*** THE DATA ***

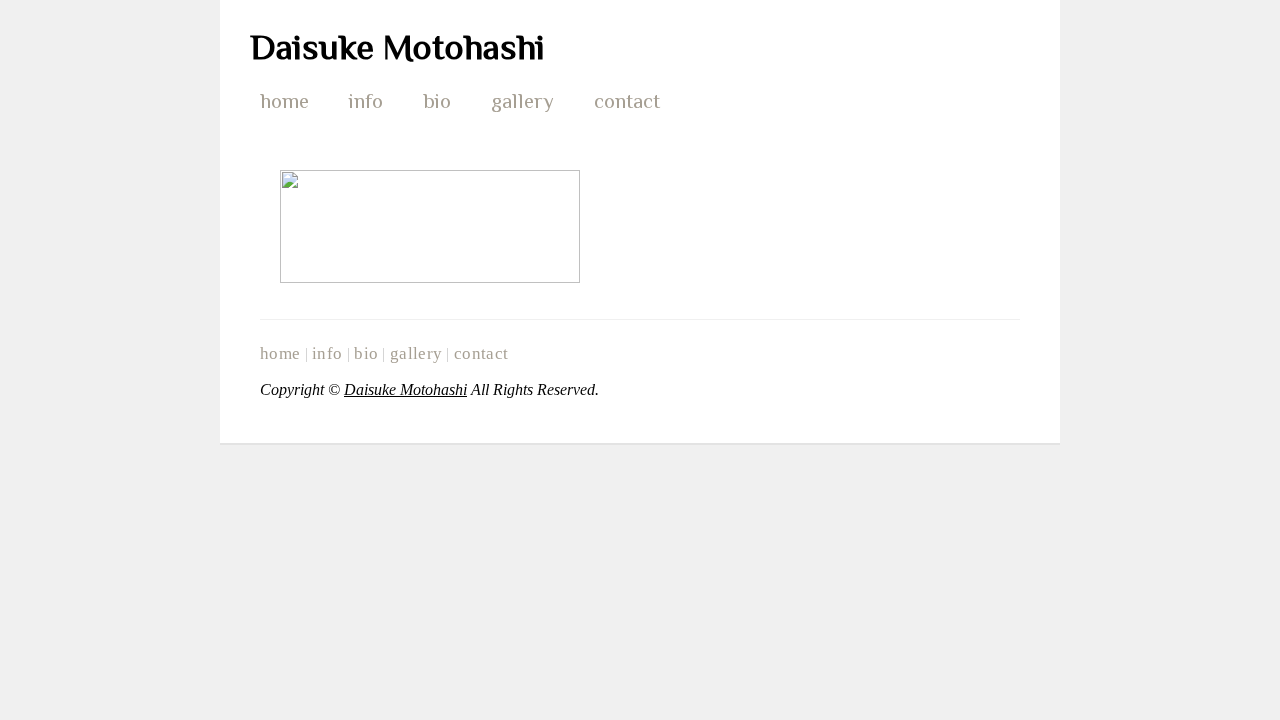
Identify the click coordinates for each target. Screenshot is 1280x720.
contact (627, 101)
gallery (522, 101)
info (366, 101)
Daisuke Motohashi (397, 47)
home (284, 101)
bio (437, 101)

***
*** THE DATA ***

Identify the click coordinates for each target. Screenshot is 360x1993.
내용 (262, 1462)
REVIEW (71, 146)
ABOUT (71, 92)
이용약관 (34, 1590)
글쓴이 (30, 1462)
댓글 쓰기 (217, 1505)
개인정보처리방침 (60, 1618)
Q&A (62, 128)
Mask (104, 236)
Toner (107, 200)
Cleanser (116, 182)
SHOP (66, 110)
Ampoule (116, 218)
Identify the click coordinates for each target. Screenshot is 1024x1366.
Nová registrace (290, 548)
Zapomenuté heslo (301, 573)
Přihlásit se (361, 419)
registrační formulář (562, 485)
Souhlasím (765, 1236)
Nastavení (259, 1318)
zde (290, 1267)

***

- EXERCISE BRIEF
Looking at the records above, return exactly the lines from the line with "Screenshot is 1024x1366." to the line with "zde (290, 1267)", both ends included.

- SOLUTION FOR THIS PROBLEM
Identify the click coordinates for each target. Screenshot is 1024x1366.
Nová registrace (290, 548)
Zapomenuté heslo (301, 573)
Přihlásit se (361, 419)
registrační formulář (562, 485)
Souhlasím (765, 1236)
Nastavení (259, 1318)
zde (290, 1267)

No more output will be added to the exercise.